CIT Group , the commercial lender that last year emerged from bankruptcy, on Tuesday reported a quarterly profit that dwarfed analysts' estimates.

The commercial lender reported a second-quarter profit of $142.1 million, or 71 cents a share. Analysts on average expected a profit of 33 cents a share, according to Thomson Reuters I/B/E/S.

Prior to the bankruptcy and a financial restructuring, CIT lost $1.68 billion, or $4.30 a share, in the year-earlier period.

CIT said gains from asset sales and recoveries from written-off loans boosted its second-quarter profit, offsetting costs it reported related to an employee retention program and higher credit costs.

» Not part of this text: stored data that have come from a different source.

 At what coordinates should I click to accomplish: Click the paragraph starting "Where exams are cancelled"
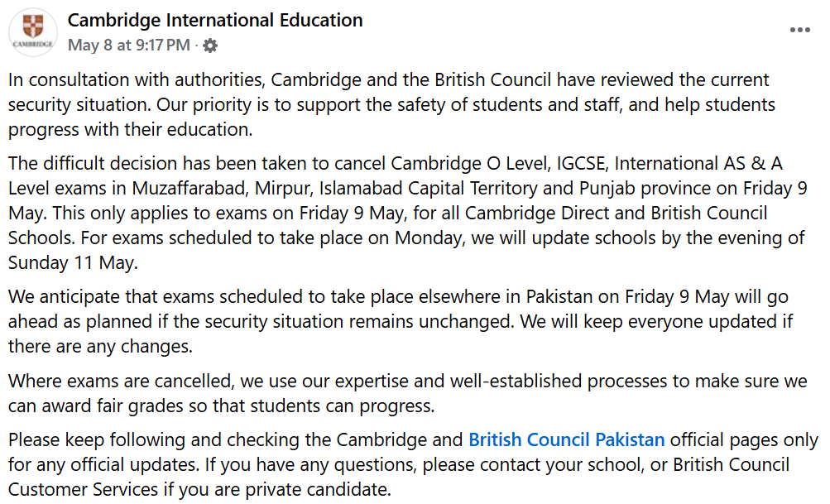click(408, 393)
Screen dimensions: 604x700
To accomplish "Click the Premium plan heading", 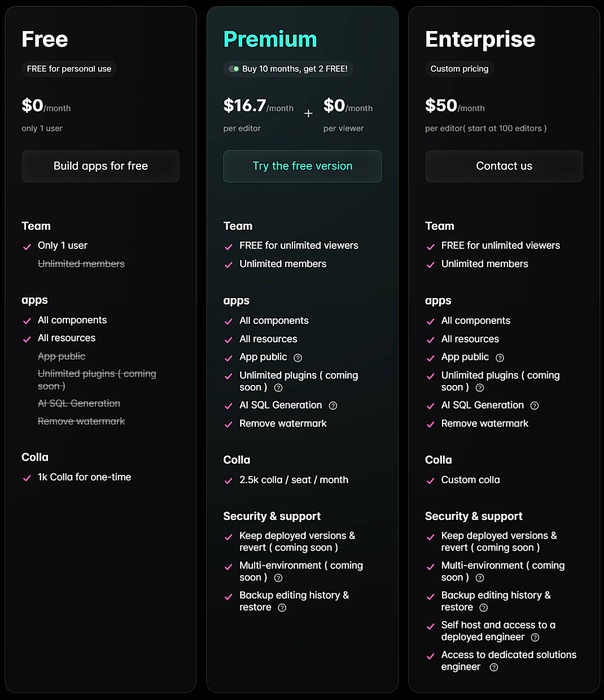I will (x=270, y=39).
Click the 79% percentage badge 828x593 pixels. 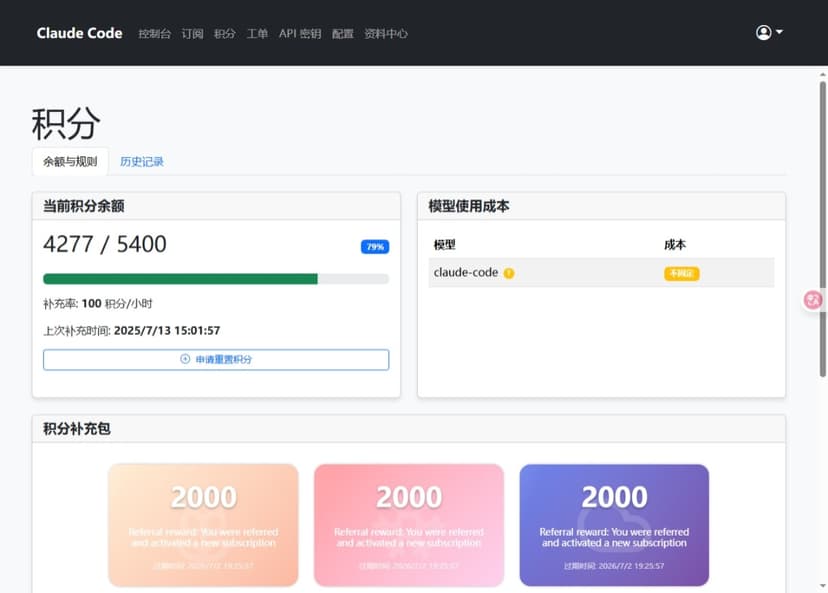click(x=372, y=246)
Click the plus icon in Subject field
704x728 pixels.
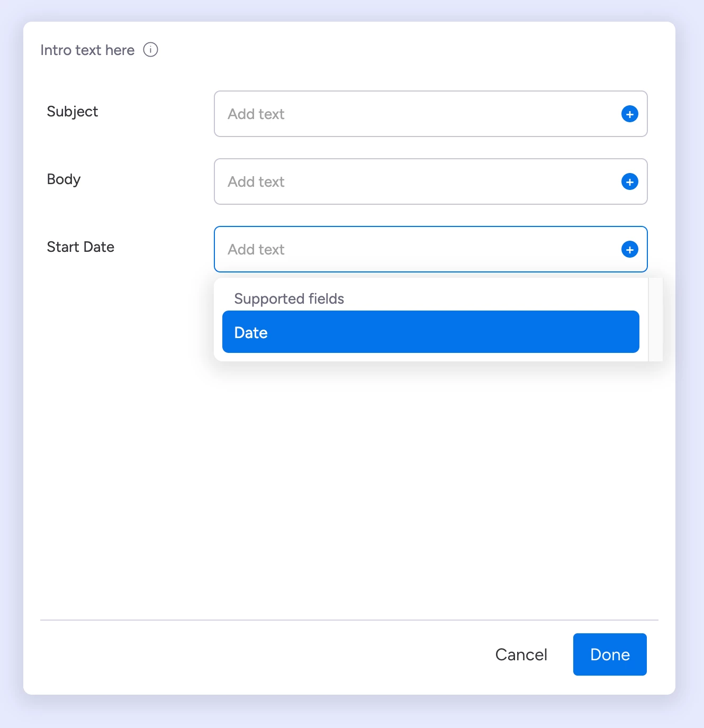click(629, 114)
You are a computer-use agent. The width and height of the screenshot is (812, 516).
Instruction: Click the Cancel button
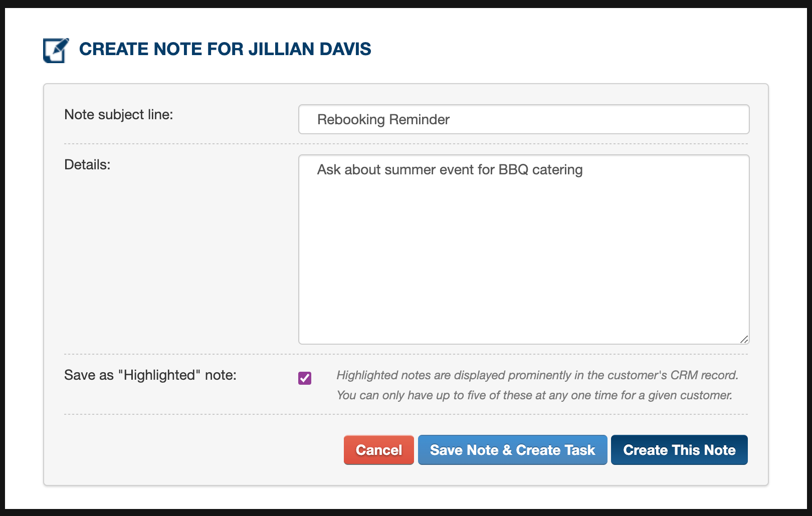click(x=379, y=450)
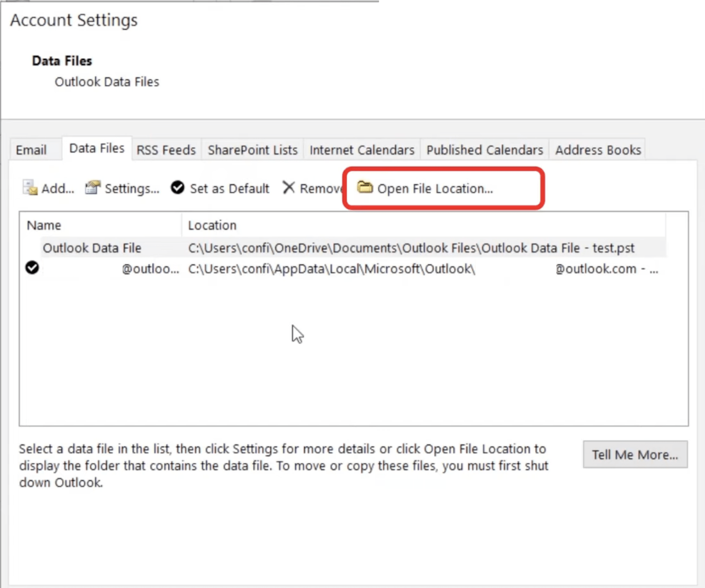Select the Outlook Data File entry
Image resolution: width=705 pixels, height=588 pixels.
tap(92, 248)
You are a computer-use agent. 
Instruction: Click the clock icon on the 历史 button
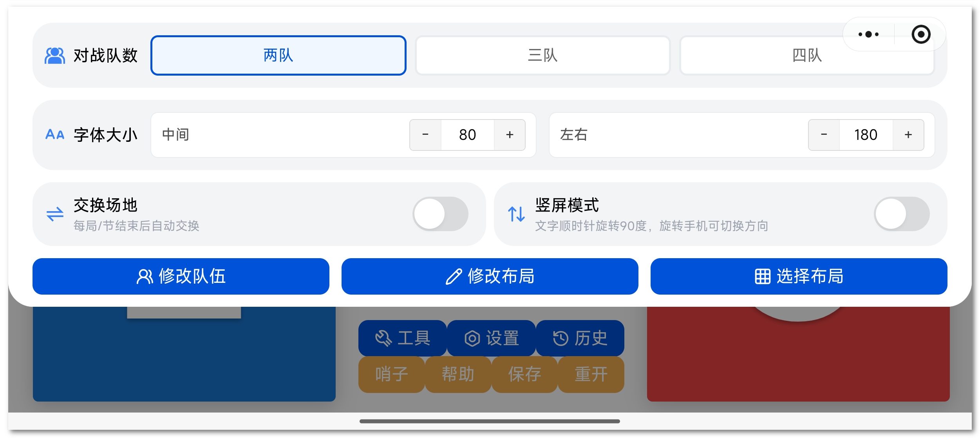561,338
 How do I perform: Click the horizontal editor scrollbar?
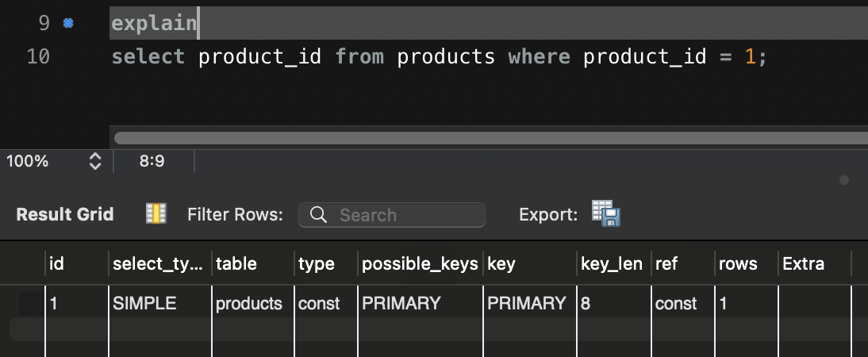click(490, 138)
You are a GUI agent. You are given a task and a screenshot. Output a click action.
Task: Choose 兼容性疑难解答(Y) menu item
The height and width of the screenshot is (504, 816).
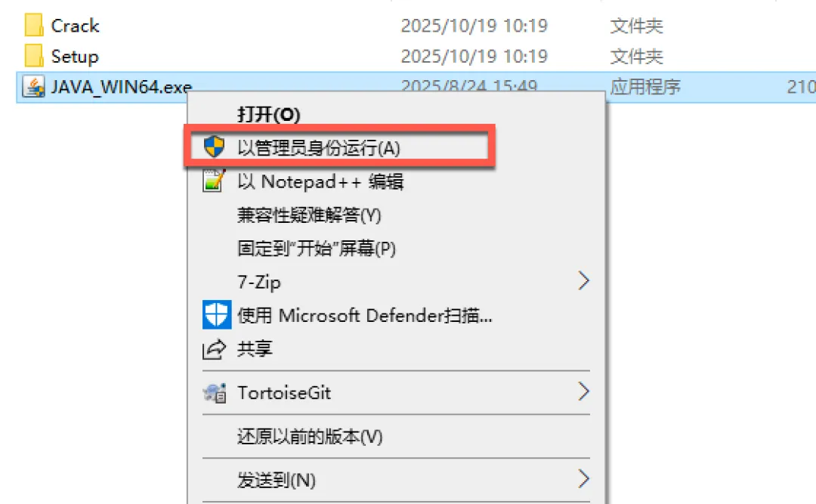(x=309, y=215)
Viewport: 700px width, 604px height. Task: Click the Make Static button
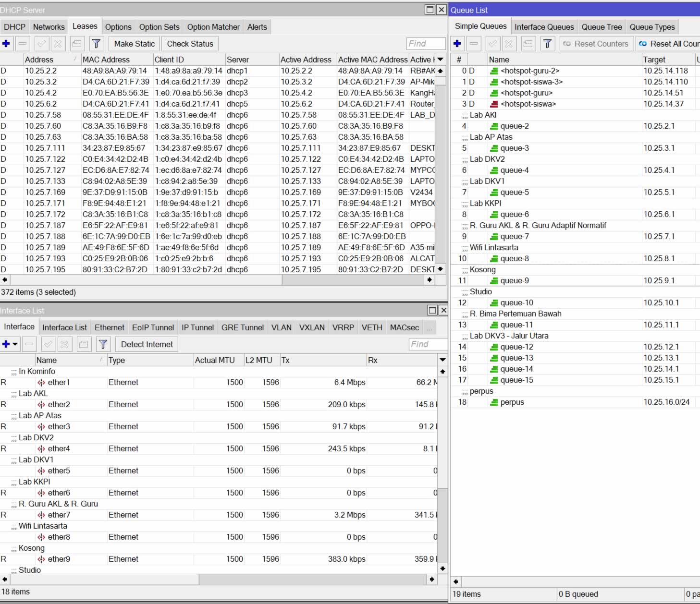click(134, 44)
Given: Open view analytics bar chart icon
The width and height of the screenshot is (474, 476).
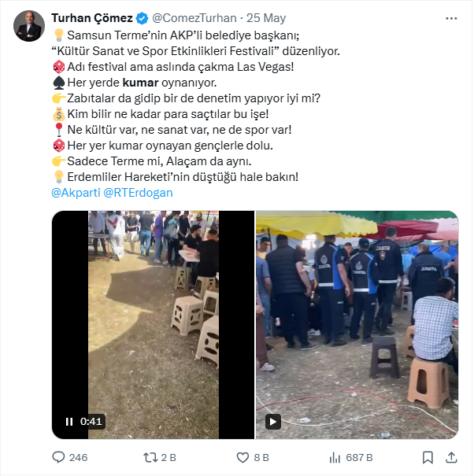Looking at the screenshot, I should tap(334, 457).
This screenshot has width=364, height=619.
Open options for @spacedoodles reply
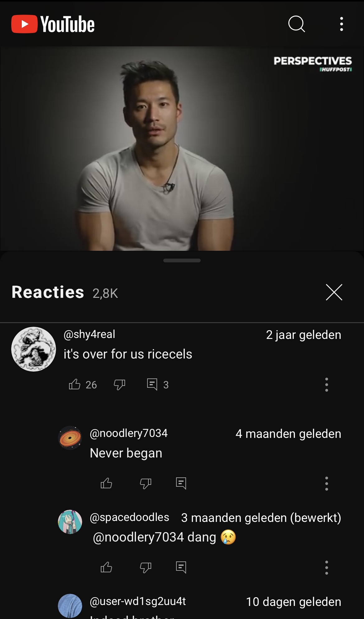tap(326, 567)

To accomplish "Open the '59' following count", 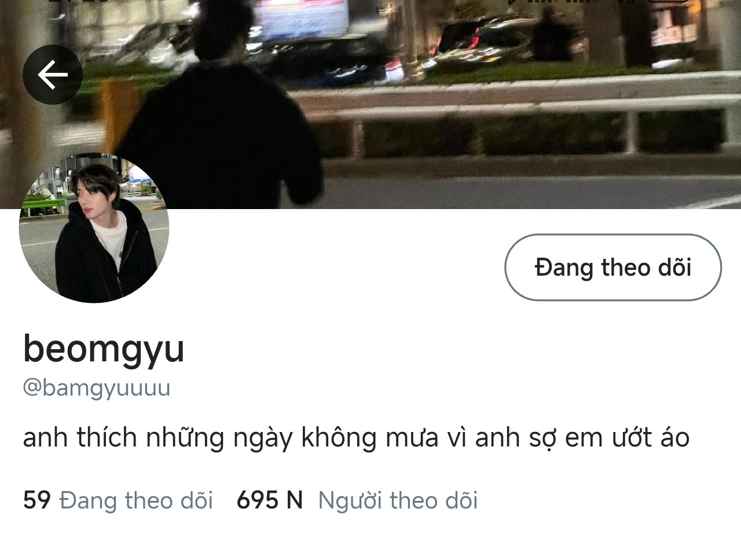I will pyautogui.click(x=37, y=500).
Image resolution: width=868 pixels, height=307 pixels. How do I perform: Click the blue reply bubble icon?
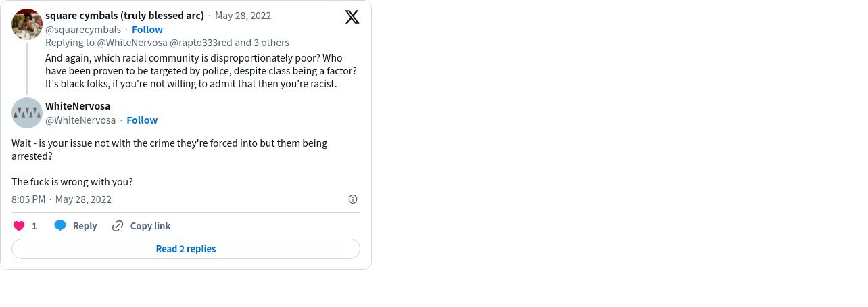60,226
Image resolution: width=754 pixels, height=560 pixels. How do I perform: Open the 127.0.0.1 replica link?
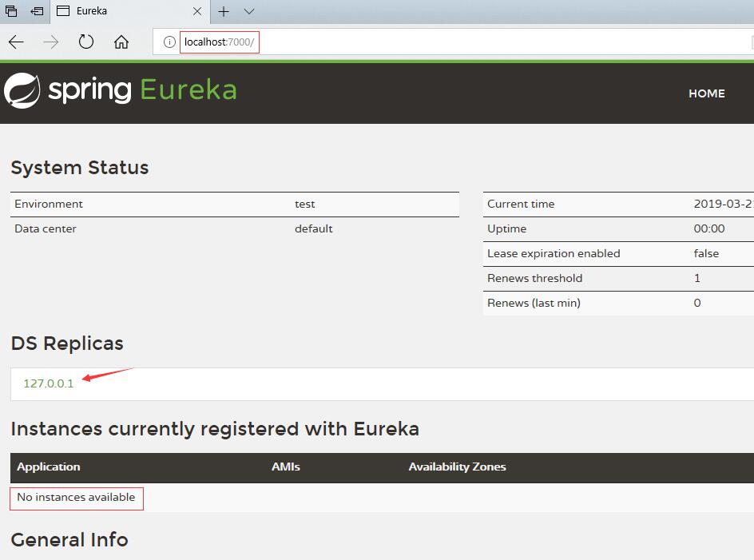[x=48, y=383]
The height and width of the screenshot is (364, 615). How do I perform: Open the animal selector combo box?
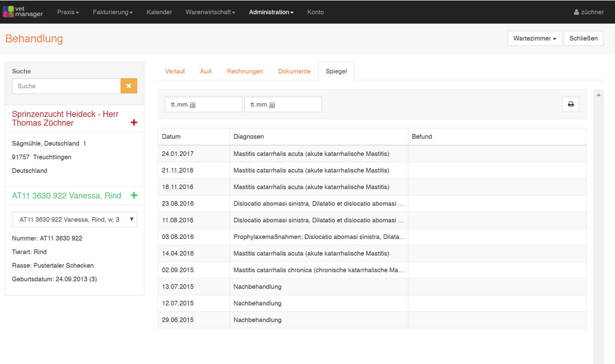coord(74,220)
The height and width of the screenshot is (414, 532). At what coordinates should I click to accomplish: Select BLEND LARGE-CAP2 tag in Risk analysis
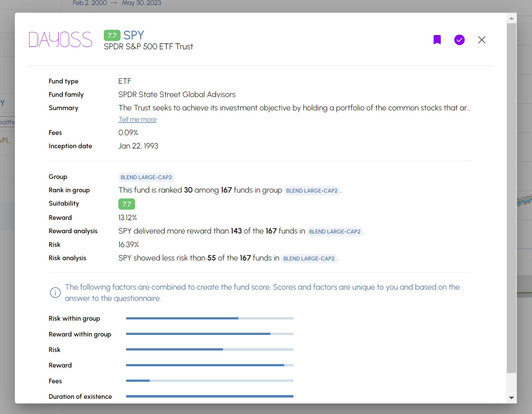[x=309, y=259]
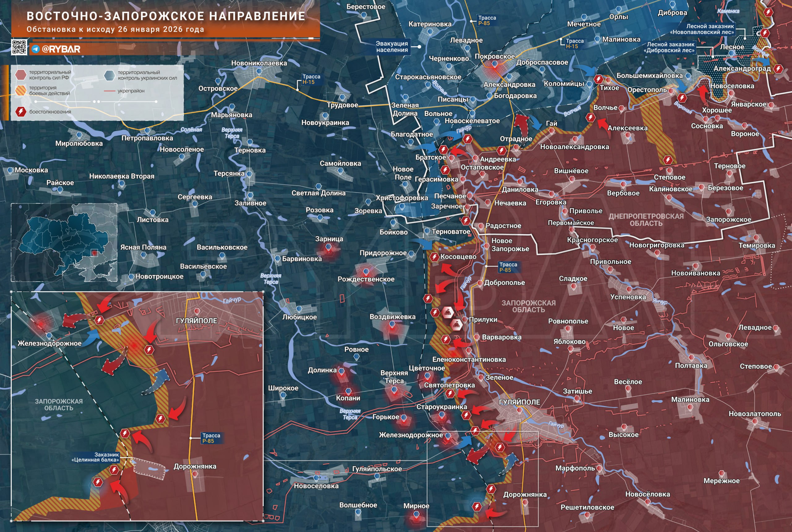Image resolution: width=792 pixels, height=532 pixels.
Task: Click the Telegram icon next to @RYBAR
Action: (36, 49)
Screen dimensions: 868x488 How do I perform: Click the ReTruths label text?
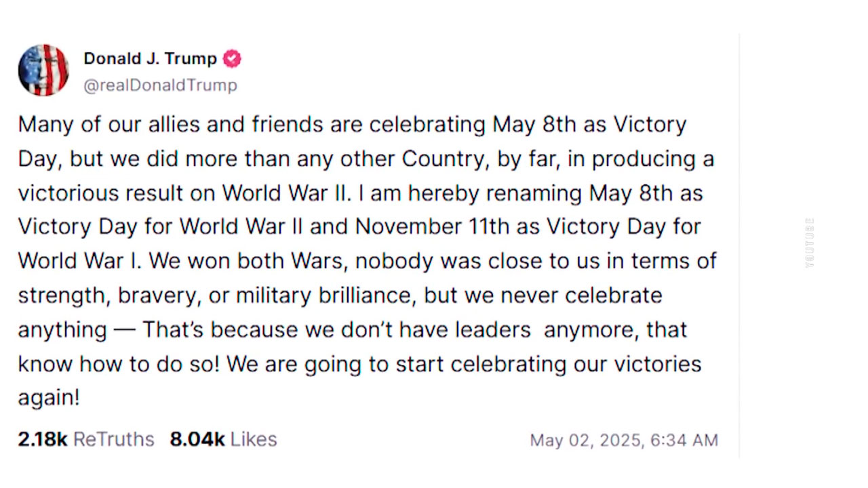(114, 439)
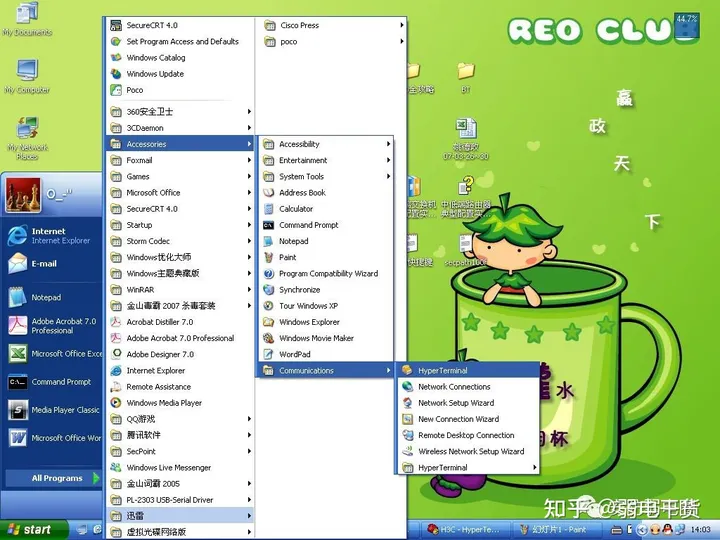Open Paint from the Accessories list

tap(325, 257)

The New York-based company said it completed the sale of its Australia and New Zealand vendor business in the quarter and it also sold about $580 million in student lending receivables.

We improved our funding flexibility, repaid higher cost debt, streamlined our portfolio and largely completed the build-out of our senior management team, Chief Executive John Thain said in the company's statement.

Thain, previously the CEO of Merrill Lynch & Co and NYSE Euronext, became CEO of CIT in February.

CIT shares closed at $39.00 Monday on the New York Stock Exchange.

CIT filed one of the five largest bankruptcies in U.S. history on November 1, 2009, and emerged on December 10.